Other companies like FedEx and UPS may still do deliveries to these locations, so it is important to know if they are good. It may also be important for non-shipping reasons to know if a location is likely to be good: for example, a fraudster may make up an address to get past a website checkpoint, or a valid user might be blocked because they are in a location that is more unknown. In either case, knowing more about the locations helps identify both potential cases.

FindOutlyingAddresses helps to solve these problems by dipping into datasets outside the USPS to identify these challenging locations. The data is not as complete nor necessarily as authoritative as USPS data, so the response is a best attempt validation and standardization of the given address. Address, City, State and Postal Code are returned. Level indicates how close we were able to get to the desired address.

The possibilities for a Level response are:

  • USPS
  • Premise
  • PremiseInterpolated
  • Street
  • PostalCode
  • City
  • State
  • NotFound

This is one of the most important parts of the operation, as it gives some insight into the likelihood that the address exists. USPS or Premise indicate that the actual address was found in the primary dataset or at least identified as good in one of the aggregated datasets. PremiseInterpolated suggests we did not find the address but know other addresses around that one are good. Street means we have identified the street as existing, and so on.

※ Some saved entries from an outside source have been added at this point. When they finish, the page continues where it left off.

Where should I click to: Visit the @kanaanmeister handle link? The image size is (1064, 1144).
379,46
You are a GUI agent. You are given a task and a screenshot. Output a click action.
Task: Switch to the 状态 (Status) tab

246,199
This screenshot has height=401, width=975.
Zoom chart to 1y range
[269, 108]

This kind of response provides obvious value even if the true address cannot be identified. Notes and InformationComponents allow extra information to be returned about the address, however, these are mostly future expansion fields at the moment. Two possible InformationComponents are CountyName and CountyFIPS to return some county information about the address.

This operation has the best direct synergy with our Address Validation service, as it can be a direct call after a failed address call. It does not need new pieces of information and it is not a result of corrupted starting data.

Hopefully, this blog gives a deeper understanding of the operations currently available in DOTS Address Detective. We look forward to continuing to enhance its capabilities to solve even more challenging address problems, as well as adding new operations to solve problems still to be identified.